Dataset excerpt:
::::
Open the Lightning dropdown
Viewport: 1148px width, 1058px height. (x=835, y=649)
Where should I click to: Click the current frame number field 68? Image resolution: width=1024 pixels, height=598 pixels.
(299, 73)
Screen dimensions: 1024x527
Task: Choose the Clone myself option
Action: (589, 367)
::::
-- Your task --
Which lines of the records contain the word "height"? Copy each one, treating uppercase and lowercase as different.

-- Result of the task --
Viewport: 1148px width, 1058px height. (x=835, y=649)
Where should I click to: Click the current frame number field 68? Image resolution: width=1024 pixels, height=598 pixels.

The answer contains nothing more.